Furthermore, in situations where the review is "Not Scored", it
will provide the third party user with some factors to consider in
lieu of the review verification status. The proof-of-purchase 16
that was provided by the user 10 will not be included on the review
verification status page in order to protect the user's 10 privacy,
as they may not want certain information on the proof-of-purchase
16 divulged to a broader audience.
[0041] If the verification status is Pending Further Verification,
the additional verification step is also communicated to the user
10, for example, via electronic mail Once the user 10 completes the
additional verification step or steps, the review verification web
server 50 will update the review verification status for the user
10's review. The communications to and from the status confirmation
module 700 may be in a real time, delayed processing or batch
mode.
[0042] In the embodiment where a review site web server 40 uses a
remote procedure call (e.g. Application Programming Interface) to
submit a request to the review verification web server 50 to
complete a review verification, the status confirmation module 700
will provide the review verification status and relevant
information back to the review site web server 40 via remote
procedure call. The review site web server 40 will then display the
review verification status on the user's 10 review.
[0043] FIG. 4 is a flowchart illustrating an exemplary embodiment
of processing associated with the proof-of-purchase data analysis
module 200. Other suitable processing may be associated with the
proof-of-purchase data analysis module 200, or with other suitable
modules.
[0044] At step 202, the proof-of-purchase data analysis module 200
receives the digital copy of the proof-of-purchase 15 that was
accepted by the review acceptance module 100 and extracts the text
data contained within the proof-of-purchase 15.
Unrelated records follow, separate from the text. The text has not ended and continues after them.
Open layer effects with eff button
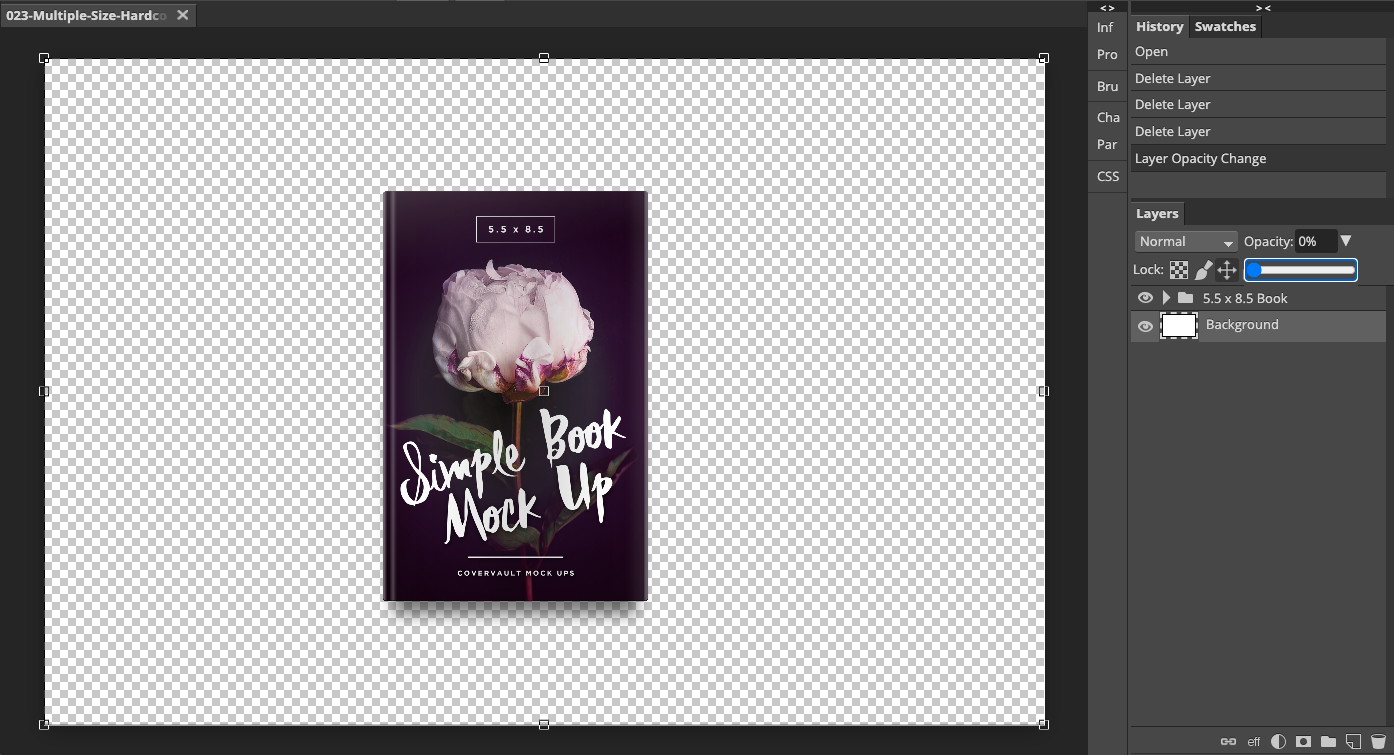Image resolution: width=1394 pixels, height=755 pixels. tap(1253, 742)
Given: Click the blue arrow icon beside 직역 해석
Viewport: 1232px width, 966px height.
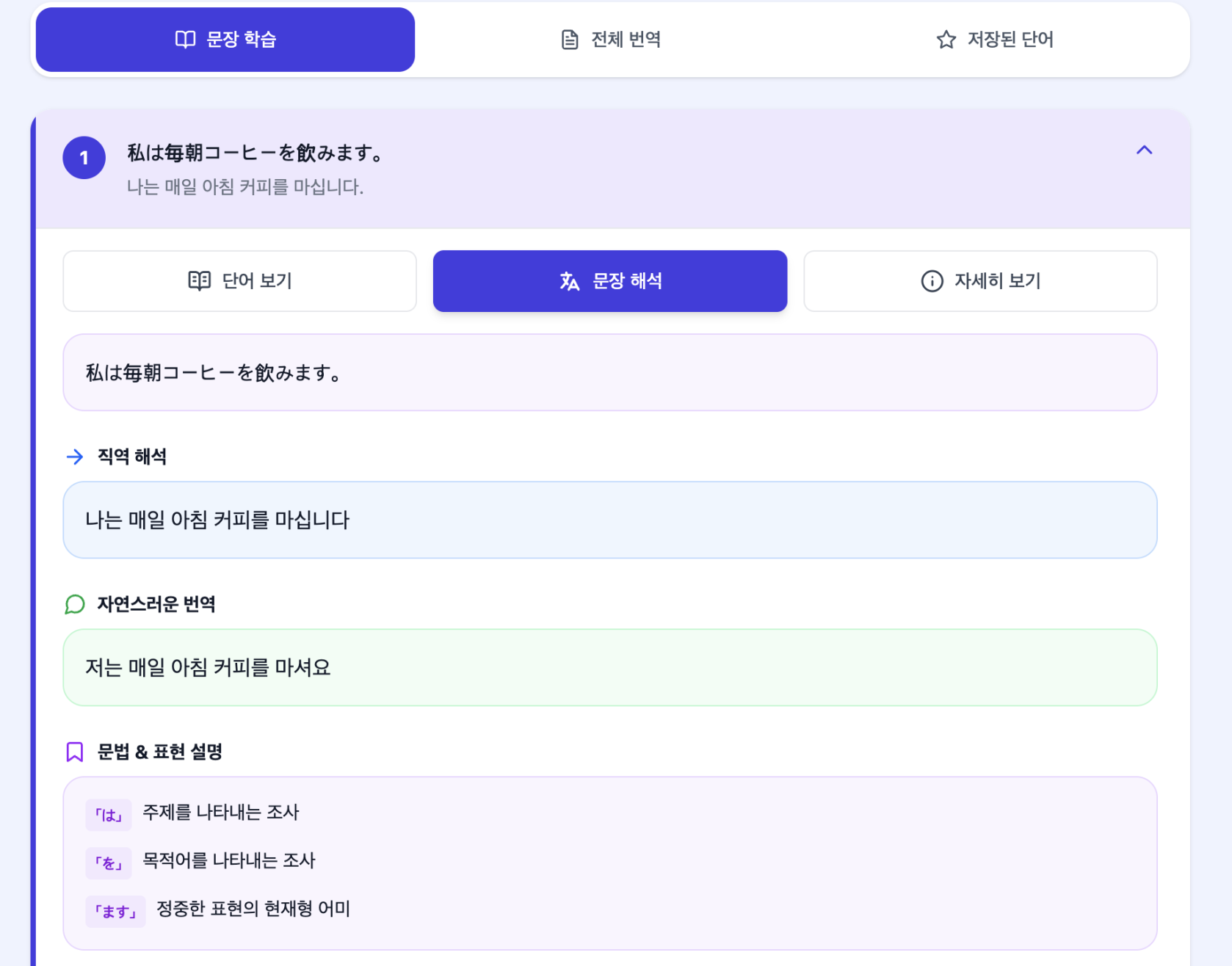Looking at the screenshot, I should point(75,457).
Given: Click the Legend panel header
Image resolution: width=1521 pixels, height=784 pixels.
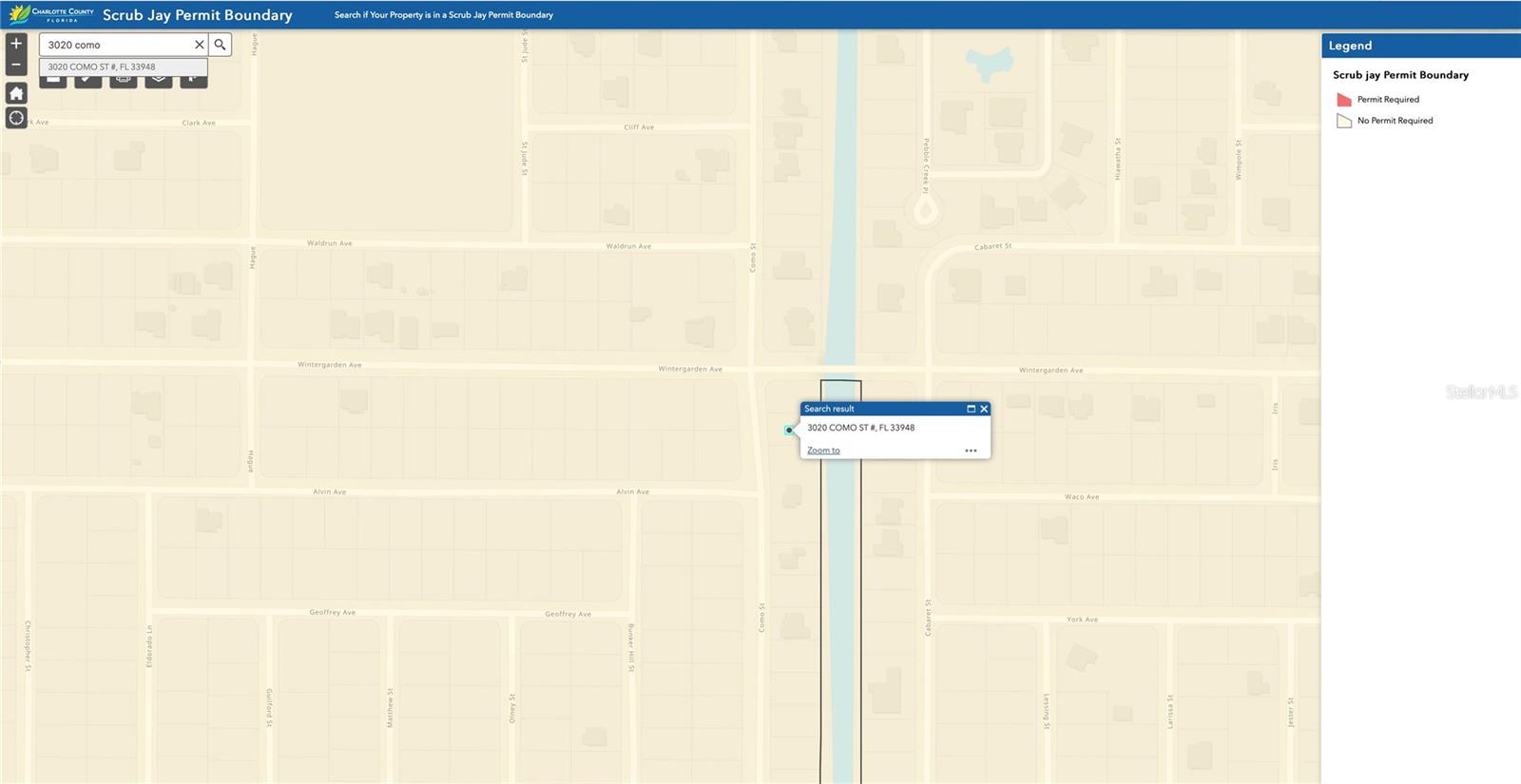Looking at the screenshot, I should [x=1420, y=46].
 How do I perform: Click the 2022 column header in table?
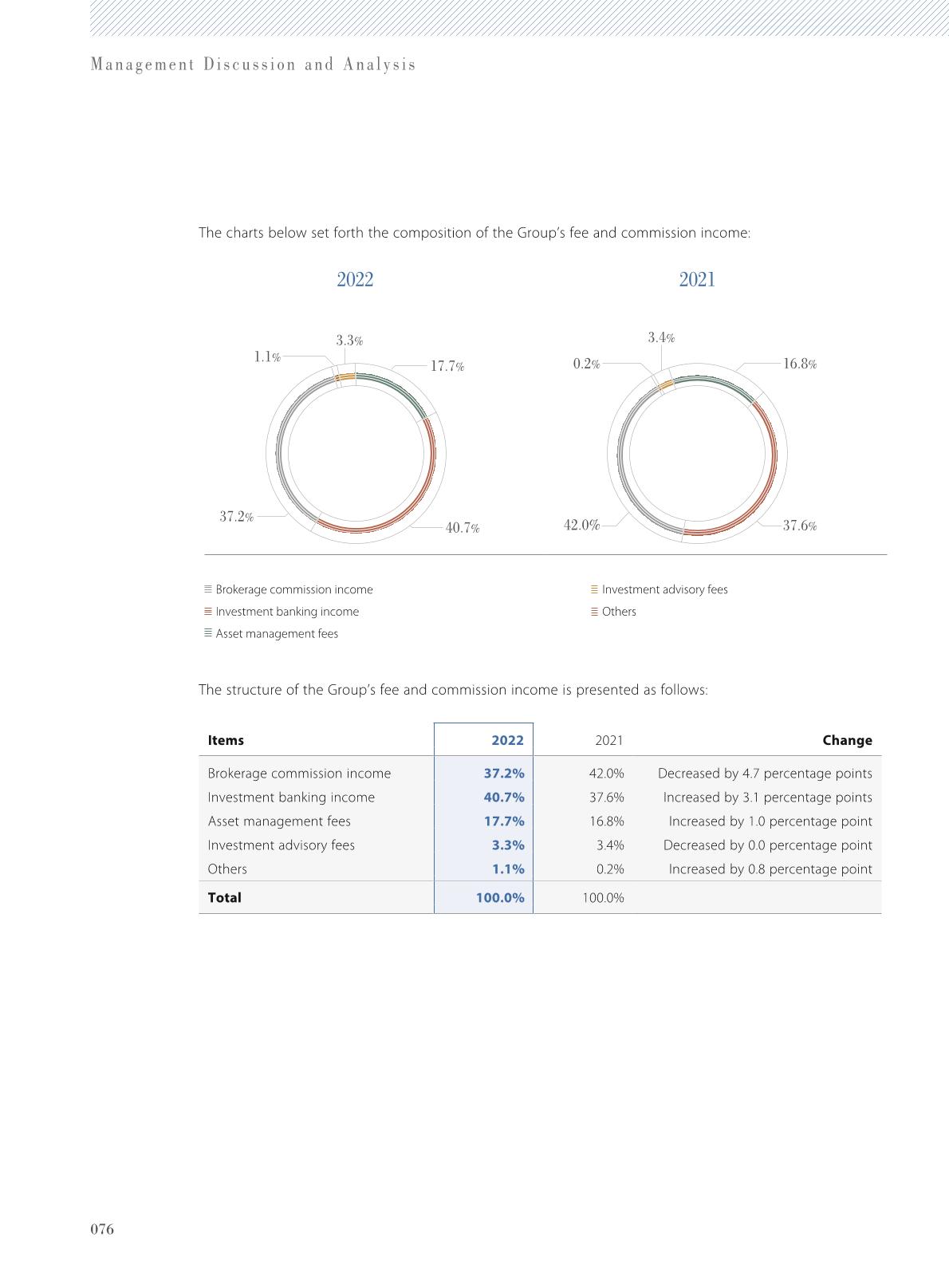507,740
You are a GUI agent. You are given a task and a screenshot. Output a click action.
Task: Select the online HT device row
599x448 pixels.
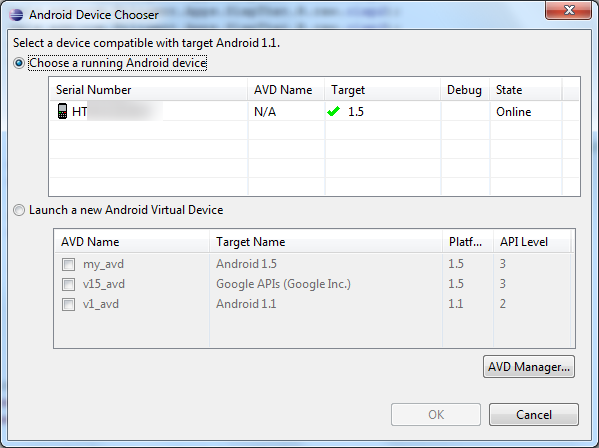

[0045] In one embodiment, if the user 10 previously tagged the
proof-of-purchase 15 attributes, those elements will be received
and processed by the proof-of-purchase data analysis module 100. If
the proof-of-purchase 15 is an image (e.g. JPEG, GIF, BMP, PNG,
TIFF), then the proof-of-purchase data analysis module 100 will
receive the name of the attribute that was tagged and the portion
of the image that was tagged by the user. The proof-of-purchase
data analysis module 100 will then use commercially available
optical character recognition (OCR) software to extract the text
content from the image data. Optionally, in situations where the
image quality is low, the proof-of-purchase data analysis module
100 may use commercially available data entry services to convert
the image information into text. Optionally, if the
proof-of-purchase 15 is in Portable Document Format (PDF), then OCR
software or commercially available document format conversion and
text extraction software may be used to extract the text portion of
content.
[0046] In other embodiments, if the user did not tag the
proof-of-purchase 15, the proof-of-purchase data analysis module
100 will use the aforementioned optical character recognition,
document format conversion and text extraction software and data
entry services to extract the text data contained on the
proof-of-purchase 15, singularly or in any combination. Optionally,
in other embodiments, the review acceptance module 100 will extract
the graphical images (e.g. merchant 16 logos) that are contained on
the proof-of-purchase 15.
[0047] At step 204, attribute information and text patterns related
to the merchant or bank are retrieved from the database server 60.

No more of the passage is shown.